[[ Quoted passage open ]]

Overview Tab

Switch between the light and dark UI themes.

All available GPUs are listed here, together with their free memory capacity. The checkboxes can be unticked to exclude specific GPUs from processing.

Warp automatically saves the latest set of processing settings used for a folder. These buttons allow to save and load a permanent copy of the settings. Warp will also offer to load a folder’s auto-saved settings when switching to that folder in the input options.

The input folder contains all the files that should be processed. Warp will not look for files recursively in sub-folders, so all files must be located on the top level. Several file formats are supported: MRC, EM (from the TOM Toolbox), header-less (anything binary with a fixed header length) and Warp’s own TomoSTAR for tilt series definition. If you’re working with a header-less format (or any format Warp doesn’t recognize yet), select the DAT option, and specify the frame dimensions, data type and an optional offset at the beginning of the files. Only the *.dat extension is supported for the file names, but you can use any header-less format by renaming them. Warp’s interface switches to tomography mode if TomoSTAR is selected as the input format.

[[ Quoted passage closed ]]
[[ Supplied entries open ]]

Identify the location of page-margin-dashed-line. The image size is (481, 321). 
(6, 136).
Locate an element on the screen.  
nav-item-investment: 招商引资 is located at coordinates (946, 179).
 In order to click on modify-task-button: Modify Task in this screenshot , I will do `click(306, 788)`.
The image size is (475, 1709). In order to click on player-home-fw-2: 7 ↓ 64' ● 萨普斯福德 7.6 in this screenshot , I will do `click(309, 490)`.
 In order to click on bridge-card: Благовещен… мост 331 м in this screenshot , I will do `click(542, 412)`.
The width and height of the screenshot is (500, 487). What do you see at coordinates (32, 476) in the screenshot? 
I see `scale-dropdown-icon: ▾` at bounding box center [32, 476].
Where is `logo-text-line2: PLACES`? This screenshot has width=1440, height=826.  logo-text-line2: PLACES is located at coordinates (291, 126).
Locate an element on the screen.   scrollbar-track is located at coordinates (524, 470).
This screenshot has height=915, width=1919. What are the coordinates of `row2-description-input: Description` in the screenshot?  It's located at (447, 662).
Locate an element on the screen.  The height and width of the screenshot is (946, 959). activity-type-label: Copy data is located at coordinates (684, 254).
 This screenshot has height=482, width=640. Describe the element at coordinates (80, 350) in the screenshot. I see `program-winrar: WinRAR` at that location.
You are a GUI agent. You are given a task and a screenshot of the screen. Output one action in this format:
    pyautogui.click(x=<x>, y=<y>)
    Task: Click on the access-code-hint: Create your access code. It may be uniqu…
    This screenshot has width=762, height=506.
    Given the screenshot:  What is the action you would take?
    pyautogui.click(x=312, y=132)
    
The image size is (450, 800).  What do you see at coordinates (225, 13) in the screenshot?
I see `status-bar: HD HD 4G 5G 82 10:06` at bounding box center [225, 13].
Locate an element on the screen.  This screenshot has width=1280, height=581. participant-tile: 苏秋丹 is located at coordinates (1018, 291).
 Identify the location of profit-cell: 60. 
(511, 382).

[[ Supplied entries closed ]]

→ **Questions**:
1. List the rows as a numbered list, from the line with "coordinates (291, 126)." through the end of the rows, skipping blank lines.
2. Continue the text on Warp's Overview tab from where it stops.

→ **Exercise answers**:
1.
1. Where is `logo-text-line2: PLACES`? This screenshot has width=1440, height=826.  logo-text-line2: PLACES is located at coordinates (291, 126).
2. Locate an element on the screen.   scrollbar-track is located at coordinates (524, 470).
3. This screenshot has height=915, width=1919. What are the coordinates of `row2-description-input: Description` in the screenshot?  It's located at (447, 662).
4. Locate an element on the screen.  The height and width of the screenshot is (946, 959). activity-type-label: Copy data is located at coordinates (684, 254).
5.  This screenshot has height=482, width=640. Describe the element at coordinates (80, 350) in the screenshot. I see `program-winrar: WinRAR` at that location.
6. You are a GUI agent. You are given a task and a screenshot of the screen. Output one action in this format:
7.     pyautogui.click(x=<x>, y=<y>)
8.     Task: Click on the access-code-hint: Create your access code. It may be uniqu…
9.     This screenshot has width=762, height=506.
10.     Given the screenshot:  What is the action you would take?
11.     pyautogui.click(x=312, y=132)
12. The image size is (450, 800).  What do you see at coordinates (225, 13) in the screenshot?
13. I see `status-bar: HD HD 4G 5G 82 10:06` at bounding box center [225, 13].
14. Locate an element on the screen.  This screenshot has width=1280, height=581. participant-tile: 苏秋丹 is located at coordinates (1018, 291).
15.  Identify the location of profit-cell: 60. 
16. (511, 382).

2.
The pixel size in the X and Y dimensions refers to the raw, unbinned data. If you haven’t determined the magnification anisotropy for your microscope, both numbers will be the same. The anisotropy angle specifies the anti-clockwise rotation of this X/Y coordinate system. The anisotropy will be considered for CTF fitting, and corrected (i. e. equalized) in the exported particles and full tomogram reconstructions. However, whole-micrograph averages remain uncorrected, so particle positions don’t need to be rescaled when you decide to change the anisotropy parameters.

The binning factor can assume any positive rational values. The frames will be Fourier-cropped to Size / 2ⁿ.

If you enter any non-zero electron dose value, frames will be weighted in all operations that produce averages, e. g. aligned movie or particle averages. The weighting is implemented as a B-factor of –3⋅Dose Ų. Please don’t forget to convert the dose value to the correct units.

The the raw data can be multiplied by a gain reference to correct for systematic errors in pixel intensities. Please make sure the gain reference matches the data. Warp will tell you if the dimensions don’t match, but it can’t detect if the reference is flipped in X or Y. For instance, older Digital Micrograph versions flip the output in Y when converting a DM4 gain reference to MRC.

The Window specifies the size of the power spectrum. If you expect only low defocus values or need highly localized defocus values, leave the window small, e. g. 512 px.

The Range specifies the spatial frequencies used for fitting. It is usually best to ignore the lowest frequencies. If you specify a defocus model without spatial resolution (see next section), you can set the maximum range to 1.0. If you are fitting a highly resolved model, keep the maximum value lower to prevent overfitting.

In some cases (e. g. very low dose images) the fitting will work better if the power spectrum is created from the aligned movie average instead of the per-frame power spectra – check Use Movie Sum to do that.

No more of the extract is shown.